“When one door closes, one other opens.” That is the phrase that I stored ruminating on, operating time and again in my thoughts like a touchstone, as I began to return to phrases with the fact that I had simply been laid off from my job in the course of a world pandemic. The assembly was on a Tuesday, and I used to be instructed that Friday can be my final day. Three days. Three days had been all I needed to transition my initiatives, wrap up present work, say goodbye to pals and colleagues. In a approach, the quickly altering circumstances had been a type of blessing; it didn’t enable me a lot time to assume, so I needed to act, and I welcomed that distraction. It stored different, extra miserable ideas at bay, all these fears and what-ifs like a yawning pit that threatened to swallow me up if I allow them to.

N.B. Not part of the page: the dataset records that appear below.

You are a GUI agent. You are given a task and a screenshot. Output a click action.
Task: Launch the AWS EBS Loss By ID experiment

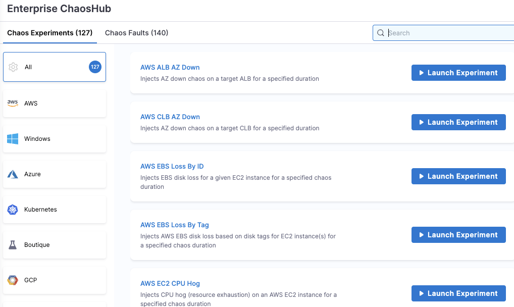point(458,176)
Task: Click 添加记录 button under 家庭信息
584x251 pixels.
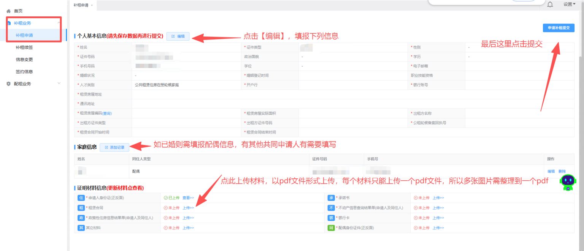Action: click(114, 147)
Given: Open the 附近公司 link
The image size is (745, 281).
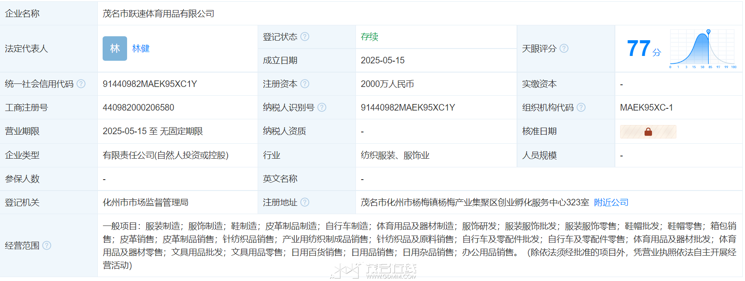Looking at the screenshot, I should (611, 202).
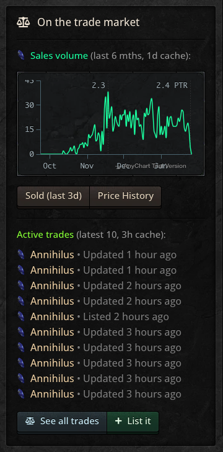Click the 2.4 PTR marker on the chart
This screenshot has height=452, width=223.
pyautogui.click(x=172, y=85)
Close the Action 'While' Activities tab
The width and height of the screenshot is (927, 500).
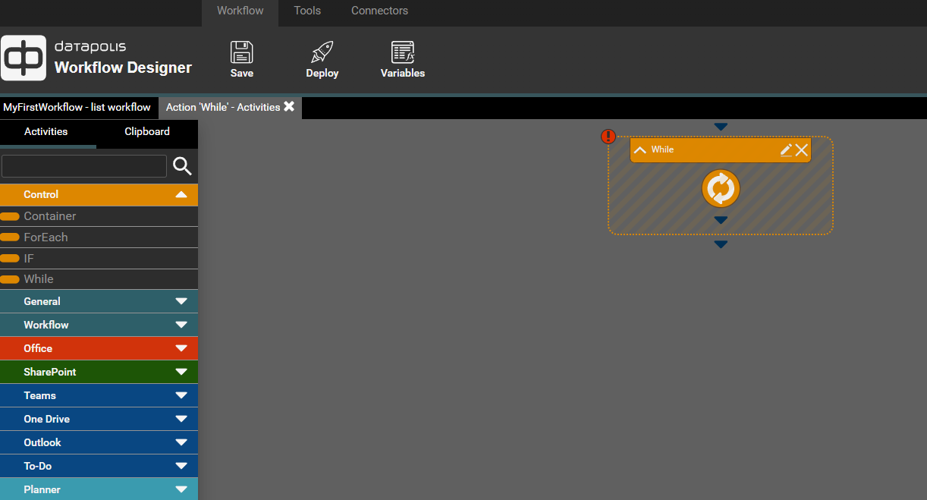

I cried my tears, after all, till my eyes had been purple and swollen and mascara ran down my cheeks. Once I was first instructed the information, it felt like a intestine punch, like I used to be going to faint. I heard a ringing in my ears, black spots dancing throughout my imaginative and prescient. I’m virtually sure my mouth was hanging barely open, in shock and disbelief. No. This couldn’t be taking place. Why me? What am I going to do? So many questions swirled via my ideas like a maelstrom, and but there have been no solutions, no consolation. Despite the fact that it had nothing to do with me personally or my efficiency, I nonetheless felt a way of disgrace. I had at all times labored, and now, for the primary time in my life, I discovered myself unemployed.
Instantly after that assembly, I referred to as my sister, sobbing. I texted my closest pals. Survival intuition kicked in. I reached out to a couple recruiters that I knew, instructed him in regards to the scenario, and requested them to please maintain me in thoughts for alternatives they may know of. That very same night time, I labored on updating my resume and canopy letter template, up to date my LinkedIn profile, and began trying to find job openings.
Nonetheless, I prayed – to God, the universe, whoever would pay attention – to ship me a miracle, to let this all be a nasty dream, some type of horrible mistake. I used to be clinging to what I knew, to consolation, stability, the acquainted. Who wouldn’t, particularly in occasions as unpredictable and unprecedented as these? I had labored so laborious to maneuver my approach up inside the agency throughout my 5 years there, had not too long ago been promoted again in June and meant to make use of the pay increase to save lots of up for a possible transfer to Washington, DC. I assumed that issues had been going the way in which I deliberate, however that wasn’t meant to be. For this loss, I let myself grieve. Let myself be upset, apprehensive, scared, anxious, unhappy. I might let myself really feel what I needed and wanted to really feel on this second and within the coming days, after which I might transfer on.
Within the fantasy of Pandora’s Field, after the field is opened, Pandora manages to entice Hope inside earlier than it may additionally escape together with all method of distress and evil, hardship and sickness the gods had positioned there. The story goes that that is the rationale hope is the very last thing to die within the hearts of mortals when all the things else falters and fails, and thus life’s best reward of all was saved. Proper now, it definitely looks like each evil and illness (COVID-19, anybody?) has been launched into the world. 2020 has been a tumultuous yr, to say the least.
However that’s the reason we should maintain on to hope and maintain it alive. Within the face of a lot uncertainty, it’s nothing in need of an act of radical defiance, of the power of human perseverance. This story, my very own story, remains to be being written. I have no idea the way it will finish, or what the twists and turns will probably be, however I stay optimistic in regards to the future and this subsequent chapter. I’ve to. Such is the thriller and the messiness of life, I suppose. In order I modify to this new, short-term routine of wanting and making use of for jobs and scheduling cellphone and video interviews, I do know that hope, that treasured reward, will maintain me going.